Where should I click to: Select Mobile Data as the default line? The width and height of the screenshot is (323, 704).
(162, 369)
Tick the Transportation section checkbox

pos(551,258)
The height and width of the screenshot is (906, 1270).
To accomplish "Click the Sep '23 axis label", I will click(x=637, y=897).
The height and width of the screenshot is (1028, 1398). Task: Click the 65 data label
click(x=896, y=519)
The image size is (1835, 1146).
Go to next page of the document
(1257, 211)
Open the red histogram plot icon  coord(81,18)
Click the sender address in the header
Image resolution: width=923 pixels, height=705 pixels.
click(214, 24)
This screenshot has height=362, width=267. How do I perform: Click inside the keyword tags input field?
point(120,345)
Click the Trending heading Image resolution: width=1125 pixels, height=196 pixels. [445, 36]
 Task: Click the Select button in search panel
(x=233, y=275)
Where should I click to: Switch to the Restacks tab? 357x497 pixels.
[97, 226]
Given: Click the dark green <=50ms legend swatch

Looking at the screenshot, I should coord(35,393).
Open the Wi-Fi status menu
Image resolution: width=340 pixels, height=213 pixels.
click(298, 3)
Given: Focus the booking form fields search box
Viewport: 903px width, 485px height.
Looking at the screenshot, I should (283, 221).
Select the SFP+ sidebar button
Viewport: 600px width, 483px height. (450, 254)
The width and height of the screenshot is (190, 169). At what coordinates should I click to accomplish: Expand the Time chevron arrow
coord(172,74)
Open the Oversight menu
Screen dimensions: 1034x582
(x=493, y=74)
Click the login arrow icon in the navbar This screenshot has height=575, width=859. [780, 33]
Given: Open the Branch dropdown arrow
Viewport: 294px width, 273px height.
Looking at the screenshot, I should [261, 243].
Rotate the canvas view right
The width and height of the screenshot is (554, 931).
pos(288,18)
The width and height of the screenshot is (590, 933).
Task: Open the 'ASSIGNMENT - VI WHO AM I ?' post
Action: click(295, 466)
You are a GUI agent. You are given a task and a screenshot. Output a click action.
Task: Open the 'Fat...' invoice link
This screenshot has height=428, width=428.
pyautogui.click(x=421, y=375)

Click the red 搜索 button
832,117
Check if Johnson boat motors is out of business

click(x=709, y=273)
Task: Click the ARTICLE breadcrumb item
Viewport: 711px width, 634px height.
○ ○ ○ ○ ○
Reproduce only the lines above spanning from the line containing "Tick the Transportation section checkbox" through the line containing "You are a GUI", word for word.

Exercise result:
Tick the Transportation section checkbox

pos(551,258)
The height and width of the screenshot is (906, 1270).
To accomplish "Click the Sep '23 axis label", I will click(x=637, y=897).
The height and width of the screenshot is (1028, 1398). Task: Click the 65 data label
click(x=896, y=519)
The image size is (1835, 1146).
Go to next page of the document
(1257, 211)
Open the red histogram plot icon  coord(81,18)
Click the sender address in the header
Image resolution: width=923 pixels, height=705 pixels.
click(214, 24)
This screenshot has height=362, width=267. How do I perform: Click inside the keyword tags input field?
point(120,345)
Click the Trending heading Image resolution: width=1125 pixels, height=196 pixels. [445, 36]
 Task: Click the Select button in search panel
(x=233, y=275)
Where should I click to: Switch to the Restacks tab? 357x497 pixels.
[97, 226]
Given: Click the dark green <=50ms legend swatch

Looking at the screenshot, I should coord(35,393).
Open the Wi-Fi status menu
Image resolution: width=340 pixels, height=213 pixels.
click(298, 3)
Given: Focus the booking form fields search box
Viewport: 903px width, 485px height.
Looking at the screenshot, I should (283, 221).
Select the SFP+ sidebar button
Viewport: 600px width, 483px height. (450, 254)
The width and height of the screenshot is (190, 169). At what coordinates should I click to accomplish: Expand the Time chevron arrow
coord(172,74)
Open the Oversight menu
Screen dimensions: 1034x582
(x=493, y=74)
Click the login arrow icon in the navbar This screenshot has height=575, width=859. [780, 33]
Given: Open the Branch dropdown arrow
Viewport: 294px width, 273px height.
Looking at the screenshot, I should [261, 243].
Rotate the canvas view right
The width and height of the screenshot is (554, 931).
pos(288,18)
The width and height of the screenshot is (590, 933).
Task: Open the 'ASSIGNMENT - VI WHO AM I ?' post
Action: click(295, 466)
You are a GUI agent. You are given a task and a screenshot. Output a click action.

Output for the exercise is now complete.